** begin Extract to read **
So, you're really not here, to make Monkey's squirm ?


----------



## Tclem

No I'm here to rebuild the bridge with my lathe


----------



## SENC

Only Tclem would try to rebuild a rope bridge with a lathe. Kevin, what were you thinking trying this here?

Reactions: Funny 2


----------



## Kevin

SENC said:


> Kevin, what were you thinking trying this here?



Again, I wasn't. Thinking, that is.

Reactions: Agree 1 | Funny 3


----------



## SENC

Too much ADD here. Now if you wanted to do a wood version of this, sending something from person to person to add onto, that might work.

Reactions: Agree 1


----------



## Kevin

We discussed that at one time. I don't know why it didn't fly. I probably wouldn't participate.
** end Extract to read **
**Goal of the exercise**
Answer these questions about the forum thread above.
(a) What does Tclem say he is here to rebuild, and with what?
(b) What version does SENC suggest, and how would it work?
(c) How many "Funny" reactions does Kevin's reply "Again, I wasn't. Thinking, that is." receive?
** begin Data section **
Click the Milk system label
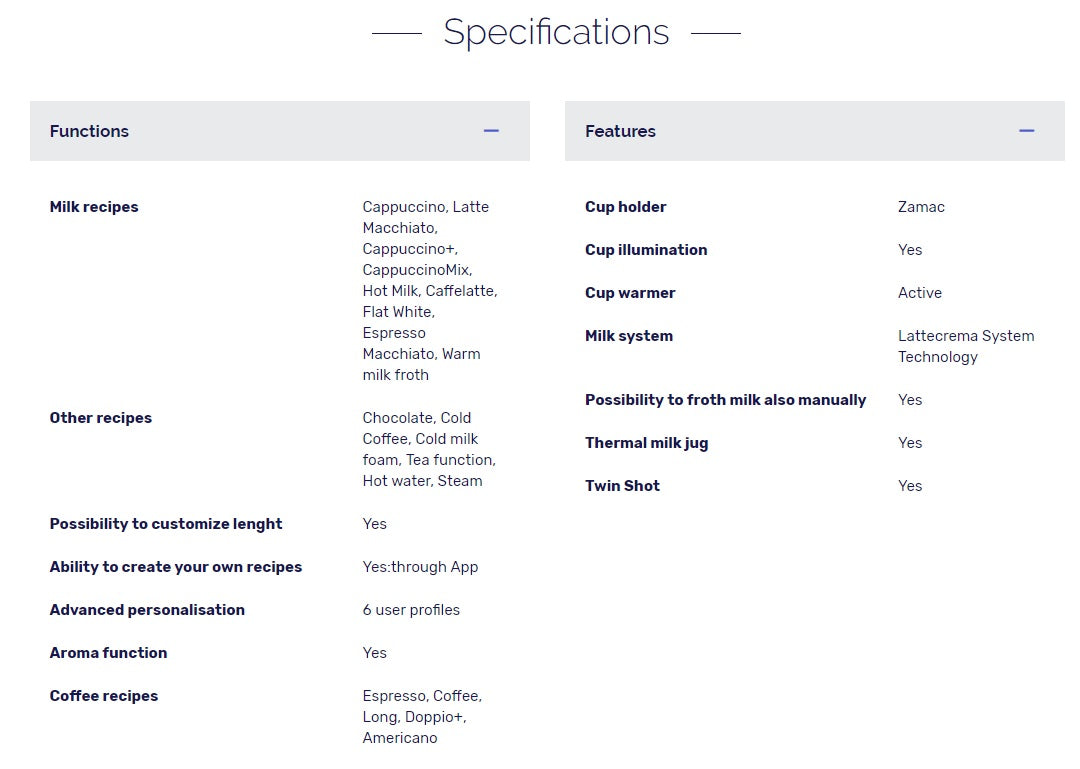tap(629, 336)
** end Data section **
**Response to this task**
(a) He is there to rebuild the bridge with his lathe.
(b) SENC suggests a wood version in which something is sent from person to person for each to add onto.
(c) It receives 3 "Funny" reactions.